Qui de l'oeuf (à la "coq") ou la poule (aux oeufs d'or) croire...?

Il semble y avoir une vague "d'euphorie caquetante" qui voudrait rajouter, rehausser la superficialité sur-médiatisée..., la volatilité sur-excitée des marchés financiers..., se déconnectant de plus en plus du monde réel, rehausser donc une note inconsistante. Une vague (de fumier) qui viendrait agiter encore plus les bocaux clôts de leurs inconsciences, de leurs insouciances voudrait submerger la raison, l'émotion fraternelle exacerbée par tant de réelles souffrances sociales, de partout..., pour encenser sa déraison... C'est à travers une notation économico-financière d'un degré de solvabilité retrouvée de l'Espagne (du moins dans l'apparence focalisée), ce cher pays voisin, émanant d'une agence de notation, au crédit et à la solvabilité discutable, contestable même, mais ne l'étant pas plus pour autant de la part de nos politiques, de pseudos experts-es mediaco-politico-économiques, que l'on peut apercevoir la crête (du coq) de cette vague.  
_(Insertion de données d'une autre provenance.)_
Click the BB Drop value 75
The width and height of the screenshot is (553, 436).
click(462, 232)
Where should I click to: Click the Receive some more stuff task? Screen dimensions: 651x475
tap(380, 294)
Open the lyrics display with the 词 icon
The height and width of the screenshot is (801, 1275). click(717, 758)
Quelle "belle" vraie/fausse bonne nouvelle...!? C'est ça le miracle de la technocratisation de l'économie... L'idéologie et les sciences politico-sociales sont foutues à la porte..., et priées de se taire...
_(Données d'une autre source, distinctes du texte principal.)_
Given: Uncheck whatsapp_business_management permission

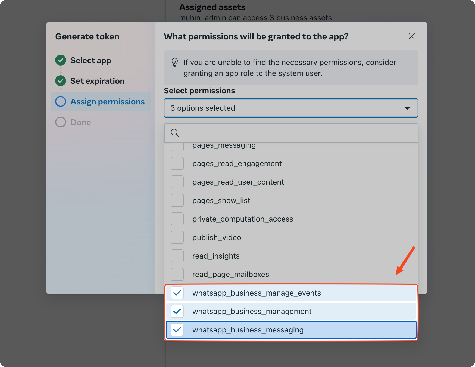Looking at the screenshot, I should (177, 311).
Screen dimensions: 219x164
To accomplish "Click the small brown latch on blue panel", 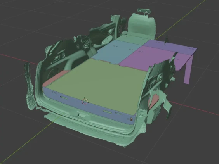I will point(131,119).
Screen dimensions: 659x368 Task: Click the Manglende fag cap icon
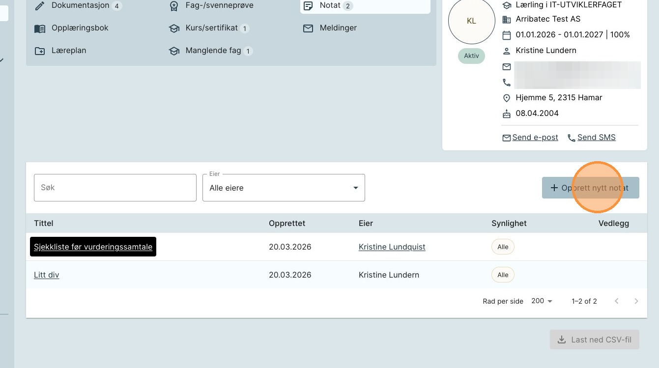[174, 51]
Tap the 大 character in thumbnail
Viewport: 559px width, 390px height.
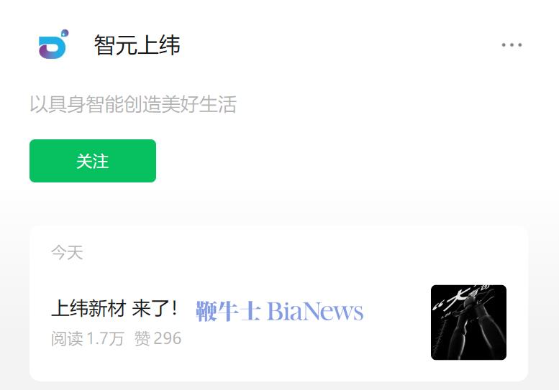[458, 297]
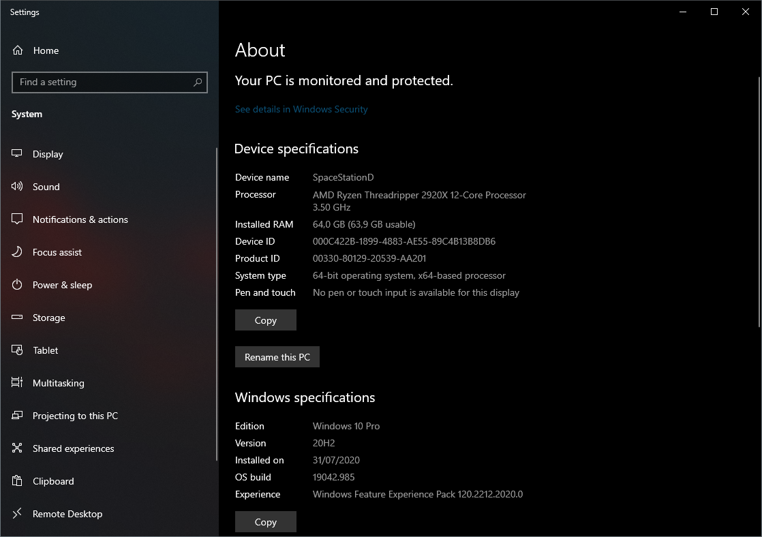
Task: Open See details in Windows Security link
Action: click(x=301, y=109)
Il est à remarquer, que pour mieux la faire passer cette actualité cinglante travestie en réconfort artificiel, qu'il est exclu, pour ce journal, et pour cette agence, de parler du taux de chômage de masse reparti à la hausse, de l’aggravation de la pauvreté et de la paupérisation de la population Espagnole, des inégalités se creusant au fil de la hausse de la croissance, de l'état de décrépitude de l’État providence, et de ses services publics, des pertes des protections sociales et des droits du travail (baisses des salaire de 12% entre 2010 et 2012, etc), etc... Le verre à moitié plein doit réjouir "la masse" hébétée, voulue éberluée par le spectacle se voulant raviver le "culte de la croissance", quand un doigt "invisible" le montre avec strass et paillette..., pendant que de l'autre main opacifiée, est siphonnée jusqu'à la lie le vide de l'autre moitié...
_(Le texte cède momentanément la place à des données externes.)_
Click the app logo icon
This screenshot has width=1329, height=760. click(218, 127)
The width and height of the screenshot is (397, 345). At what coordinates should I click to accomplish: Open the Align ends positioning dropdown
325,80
Par contre il sera bientôt vanté et vendu les soit-disant bienfaits et mérites de l'austérité... C'est assuré qu'avec le sadisme habituel des médias de masse et des politiques (et autres) celui de déconnecter les sujets, de segmenter les actions et informations politiques, économiques, financières de leurs sordides conséquences sur les cruelles réalités sociales qu'elles engendrent..., aggravent même..., ainsi fait, les consciences en seront que mieux anesthésiées... Certains-es doivent justifier leurs salaires exorbitants (ceux déclarés du moins), leurs mandats obtenus sur des mensonges, et travestir leurs erreurs, leurs fraudes coûtant si chère aux tissus sociaux en possible perceptive de stabilisée à très, très, très long terme... Et quoi de mieux que de regarder la superficialité de courbes masquant les inégalités s'accroissant plus vite que la croissance, d'indicateurs à court terme aussi volatiles..., qu'ils cachent les écarts entre les plus riches et les plus pauvres s'accentuant, qu'ils ne finissent plus qu'à symboliser la religion d'une monnaie unique, couronnée artificiellement...? 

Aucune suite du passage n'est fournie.